> TASK TO COMPLETE:
Convert the portion of the records below that runs from the first line through the line containing "[x=199, y=610]", both included, into a JSON list of strings with one string per line and blank lines omitted.

> DATA FOR THIS EXERCISE:
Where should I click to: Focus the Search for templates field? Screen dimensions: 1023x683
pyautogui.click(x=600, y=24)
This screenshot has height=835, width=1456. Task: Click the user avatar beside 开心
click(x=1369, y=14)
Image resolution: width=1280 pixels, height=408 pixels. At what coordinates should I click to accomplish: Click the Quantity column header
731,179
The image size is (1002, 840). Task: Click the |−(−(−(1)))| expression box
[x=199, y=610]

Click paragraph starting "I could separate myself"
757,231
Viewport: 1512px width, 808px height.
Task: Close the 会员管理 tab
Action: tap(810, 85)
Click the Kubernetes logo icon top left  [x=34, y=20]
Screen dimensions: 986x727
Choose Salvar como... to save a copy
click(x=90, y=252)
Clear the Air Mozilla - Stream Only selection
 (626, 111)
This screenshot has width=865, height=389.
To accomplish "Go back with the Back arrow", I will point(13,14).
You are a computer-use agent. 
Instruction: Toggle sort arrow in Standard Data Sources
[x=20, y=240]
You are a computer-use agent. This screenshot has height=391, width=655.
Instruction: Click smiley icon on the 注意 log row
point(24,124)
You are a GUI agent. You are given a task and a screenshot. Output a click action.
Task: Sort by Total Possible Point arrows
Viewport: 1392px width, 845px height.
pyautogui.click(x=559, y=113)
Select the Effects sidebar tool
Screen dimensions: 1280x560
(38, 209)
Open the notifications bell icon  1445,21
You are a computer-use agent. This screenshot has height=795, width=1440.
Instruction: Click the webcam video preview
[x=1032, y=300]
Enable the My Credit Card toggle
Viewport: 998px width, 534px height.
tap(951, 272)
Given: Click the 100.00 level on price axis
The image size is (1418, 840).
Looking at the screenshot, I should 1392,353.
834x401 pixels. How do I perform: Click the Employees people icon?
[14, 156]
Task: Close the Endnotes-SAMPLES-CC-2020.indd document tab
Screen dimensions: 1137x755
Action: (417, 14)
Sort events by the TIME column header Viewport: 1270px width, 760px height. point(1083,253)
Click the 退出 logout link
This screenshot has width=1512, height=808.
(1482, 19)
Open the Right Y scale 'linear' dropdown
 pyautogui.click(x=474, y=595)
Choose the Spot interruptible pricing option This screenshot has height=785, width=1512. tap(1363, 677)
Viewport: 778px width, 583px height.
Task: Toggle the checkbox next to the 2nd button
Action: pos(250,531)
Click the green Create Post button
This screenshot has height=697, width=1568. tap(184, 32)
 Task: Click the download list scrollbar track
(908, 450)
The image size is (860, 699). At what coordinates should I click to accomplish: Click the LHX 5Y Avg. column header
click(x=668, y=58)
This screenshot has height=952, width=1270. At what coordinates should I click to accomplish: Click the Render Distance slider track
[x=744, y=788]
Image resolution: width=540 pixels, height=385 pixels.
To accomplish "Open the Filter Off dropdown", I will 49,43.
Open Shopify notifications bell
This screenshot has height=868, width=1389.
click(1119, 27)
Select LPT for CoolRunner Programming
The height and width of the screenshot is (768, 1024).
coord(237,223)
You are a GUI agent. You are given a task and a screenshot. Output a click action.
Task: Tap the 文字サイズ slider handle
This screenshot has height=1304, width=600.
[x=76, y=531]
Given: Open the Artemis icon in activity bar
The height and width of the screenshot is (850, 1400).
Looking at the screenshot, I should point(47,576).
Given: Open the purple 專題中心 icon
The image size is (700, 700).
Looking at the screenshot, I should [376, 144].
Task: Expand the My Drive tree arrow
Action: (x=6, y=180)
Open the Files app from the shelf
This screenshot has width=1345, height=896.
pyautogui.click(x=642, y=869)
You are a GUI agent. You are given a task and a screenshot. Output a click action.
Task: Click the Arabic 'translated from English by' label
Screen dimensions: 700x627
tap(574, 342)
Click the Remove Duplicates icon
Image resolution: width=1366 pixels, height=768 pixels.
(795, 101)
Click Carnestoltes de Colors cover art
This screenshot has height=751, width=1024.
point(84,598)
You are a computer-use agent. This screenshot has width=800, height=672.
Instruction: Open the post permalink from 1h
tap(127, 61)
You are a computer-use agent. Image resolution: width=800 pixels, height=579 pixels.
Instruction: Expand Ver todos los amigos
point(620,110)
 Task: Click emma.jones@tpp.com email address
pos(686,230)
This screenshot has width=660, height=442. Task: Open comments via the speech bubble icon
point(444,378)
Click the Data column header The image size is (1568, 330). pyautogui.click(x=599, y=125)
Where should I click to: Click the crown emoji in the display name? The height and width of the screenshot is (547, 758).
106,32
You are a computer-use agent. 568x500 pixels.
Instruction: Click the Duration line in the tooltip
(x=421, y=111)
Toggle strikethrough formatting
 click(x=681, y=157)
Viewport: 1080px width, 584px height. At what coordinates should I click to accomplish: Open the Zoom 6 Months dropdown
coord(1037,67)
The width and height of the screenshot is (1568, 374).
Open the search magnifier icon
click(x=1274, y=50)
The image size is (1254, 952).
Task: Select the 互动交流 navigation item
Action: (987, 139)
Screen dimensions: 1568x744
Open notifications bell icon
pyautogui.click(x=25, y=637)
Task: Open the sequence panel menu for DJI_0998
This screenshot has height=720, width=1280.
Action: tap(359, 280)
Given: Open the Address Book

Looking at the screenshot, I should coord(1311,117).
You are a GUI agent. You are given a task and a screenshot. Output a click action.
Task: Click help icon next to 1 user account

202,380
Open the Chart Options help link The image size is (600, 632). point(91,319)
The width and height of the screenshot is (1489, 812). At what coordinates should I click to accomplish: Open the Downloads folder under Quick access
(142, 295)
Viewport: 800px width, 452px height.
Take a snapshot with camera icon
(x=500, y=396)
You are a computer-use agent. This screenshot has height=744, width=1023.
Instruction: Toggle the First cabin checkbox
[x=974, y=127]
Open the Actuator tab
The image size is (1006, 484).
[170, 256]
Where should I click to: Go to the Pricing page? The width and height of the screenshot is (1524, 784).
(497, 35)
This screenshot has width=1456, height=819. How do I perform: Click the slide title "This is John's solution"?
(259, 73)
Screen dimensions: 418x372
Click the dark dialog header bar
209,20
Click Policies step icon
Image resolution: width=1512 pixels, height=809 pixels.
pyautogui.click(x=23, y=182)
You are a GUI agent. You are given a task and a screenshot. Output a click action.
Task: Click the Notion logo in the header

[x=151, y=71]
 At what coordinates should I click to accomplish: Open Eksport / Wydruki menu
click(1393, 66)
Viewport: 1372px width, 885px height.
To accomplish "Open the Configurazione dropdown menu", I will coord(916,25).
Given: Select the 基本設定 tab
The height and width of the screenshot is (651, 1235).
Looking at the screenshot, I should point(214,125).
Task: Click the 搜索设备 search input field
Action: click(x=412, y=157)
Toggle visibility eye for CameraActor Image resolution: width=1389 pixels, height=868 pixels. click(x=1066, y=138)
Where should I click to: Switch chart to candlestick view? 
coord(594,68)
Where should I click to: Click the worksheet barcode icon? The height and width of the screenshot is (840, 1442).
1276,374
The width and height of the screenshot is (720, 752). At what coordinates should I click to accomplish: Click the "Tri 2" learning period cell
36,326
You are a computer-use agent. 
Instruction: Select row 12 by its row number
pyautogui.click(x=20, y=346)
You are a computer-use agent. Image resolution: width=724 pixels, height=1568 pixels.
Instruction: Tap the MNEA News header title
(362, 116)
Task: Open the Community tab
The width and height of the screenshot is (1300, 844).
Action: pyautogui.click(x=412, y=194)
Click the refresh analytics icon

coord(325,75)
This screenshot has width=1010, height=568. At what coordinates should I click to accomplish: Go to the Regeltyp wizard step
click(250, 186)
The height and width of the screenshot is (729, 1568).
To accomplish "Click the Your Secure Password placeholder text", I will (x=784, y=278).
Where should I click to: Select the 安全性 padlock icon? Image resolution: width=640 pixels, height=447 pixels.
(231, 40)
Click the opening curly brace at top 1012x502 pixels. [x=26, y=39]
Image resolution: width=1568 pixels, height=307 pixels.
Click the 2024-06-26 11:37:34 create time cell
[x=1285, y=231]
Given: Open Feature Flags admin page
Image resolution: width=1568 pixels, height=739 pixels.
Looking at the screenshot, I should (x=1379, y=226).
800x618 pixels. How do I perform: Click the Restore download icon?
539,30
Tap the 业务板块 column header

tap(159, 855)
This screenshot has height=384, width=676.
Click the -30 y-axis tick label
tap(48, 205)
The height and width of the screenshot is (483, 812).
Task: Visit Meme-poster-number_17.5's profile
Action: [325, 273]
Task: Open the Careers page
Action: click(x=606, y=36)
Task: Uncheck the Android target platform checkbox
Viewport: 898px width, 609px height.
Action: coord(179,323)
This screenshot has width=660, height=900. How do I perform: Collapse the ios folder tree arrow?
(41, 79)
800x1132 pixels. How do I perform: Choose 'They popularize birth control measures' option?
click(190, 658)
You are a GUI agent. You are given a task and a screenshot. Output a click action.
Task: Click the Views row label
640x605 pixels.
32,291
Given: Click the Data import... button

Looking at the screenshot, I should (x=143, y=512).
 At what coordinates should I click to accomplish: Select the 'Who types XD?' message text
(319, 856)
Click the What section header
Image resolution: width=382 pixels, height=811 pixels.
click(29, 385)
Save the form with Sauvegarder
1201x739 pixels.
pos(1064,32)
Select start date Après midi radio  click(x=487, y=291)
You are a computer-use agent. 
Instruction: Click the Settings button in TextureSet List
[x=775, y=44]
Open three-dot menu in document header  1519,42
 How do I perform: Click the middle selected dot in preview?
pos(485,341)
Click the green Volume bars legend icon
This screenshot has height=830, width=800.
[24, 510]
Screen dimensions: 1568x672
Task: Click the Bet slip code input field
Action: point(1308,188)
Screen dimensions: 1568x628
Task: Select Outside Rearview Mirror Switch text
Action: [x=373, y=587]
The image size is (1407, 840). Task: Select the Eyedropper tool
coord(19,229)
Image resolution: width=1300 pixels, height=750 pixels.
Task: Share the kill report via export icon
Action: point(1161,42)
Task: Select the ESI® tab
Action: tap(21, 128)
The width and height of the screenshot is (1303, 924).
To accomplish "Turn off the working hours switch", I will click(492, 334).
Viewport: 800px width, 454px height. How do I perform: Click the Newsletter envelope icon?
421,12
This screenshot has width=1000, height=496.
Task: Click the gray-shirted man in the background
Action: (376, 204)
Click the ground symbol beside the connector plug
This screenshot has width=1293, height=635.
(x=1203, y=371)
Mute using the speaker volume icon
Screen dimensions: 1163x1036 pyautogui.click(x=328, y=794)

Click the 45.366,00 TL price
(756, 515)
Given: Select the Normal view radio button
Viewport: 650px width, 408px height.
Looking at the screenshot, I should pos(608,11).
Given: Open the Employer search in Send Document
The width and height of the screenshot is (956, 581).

> RESPONSE BELOW:
[
  "Where should I click to: Focus the Search for templates field? Screen dimensions: 1023x683",
  "pyautogui.click(x=600, y=24)",
  "This screenshot has height=835, width=1456. Task: Click the user avatar beside 开心",
  "click(x=1369, y=14)",
  "Image resolution: width=1280 pixels, height=408 pixels. At what coordinates should I click to accomplish: Click the Quantity column header",
  "731,179",
  "The image size is (1002, 840). Task: Click the |−(−(−(1)))| expression box",
  "[x=199, y=610]"
]